Buddha and the Boozer

Habushu, an Okinawan snake alcohol. Image: Wikipedia

Have you ever come across such a perfect line while reading translated literature that you just have to go check it out in the source language, comprehension be damned?

I found one such line in the Konjaku Monogatari Shu, a collection of hundreds of late Heian-period Japanese short stories, 90 of which appear in English in Japanese Tales from Times Past (trans. Naoshi Koriyama and Bruce Allen). It was a Christmas present, but I’ve already hit volume 19, tale 21 in the Buddhist moral tales section, titled “Snakes are seen in a vat of sake made from rice cake offerings.” In the context of its most delightful line though, I think I might want to rechristen the story “Buddha and the Boozer.”

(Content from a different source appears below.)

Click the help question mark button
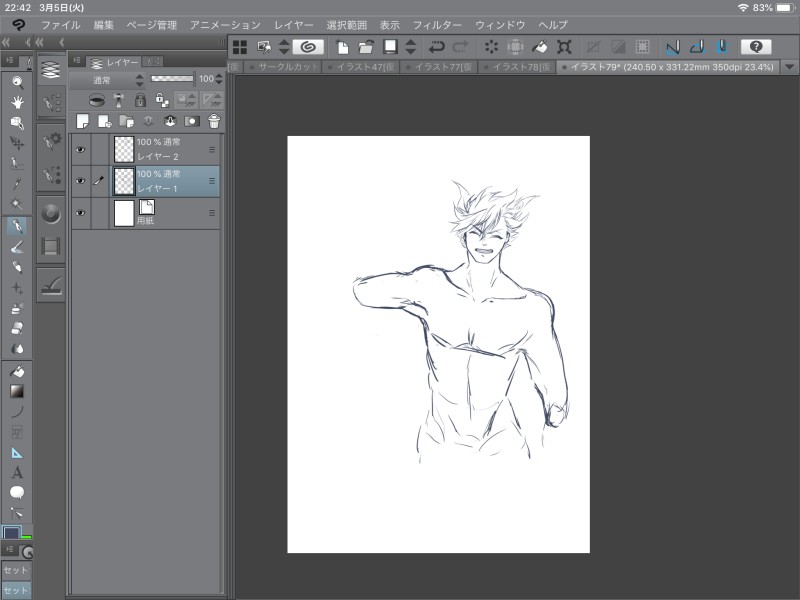Viewport: 800px width, 600px height. pyautogui.click(x=755, y=46)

But first, a quick synopsis of the barely two-page tale for context:

A Buddhist monk receives a number of rice cakes from the faithful after performing a New Year ceremony. However, instead of redistributing the cakes back out to the “children and servants” in the community, the monk decides to use the cakes to brew sake with his wife. So, the couple put the cakes in a vat and wait for them to ferment into alcohol. But surprise!, the Buddha didn’t like that: when the woman checks to see if the sake has finished, she finds that the vat has filled with writhing snakes. The monk confirms the discovery and the pair decide to abandon the whole vat in a field.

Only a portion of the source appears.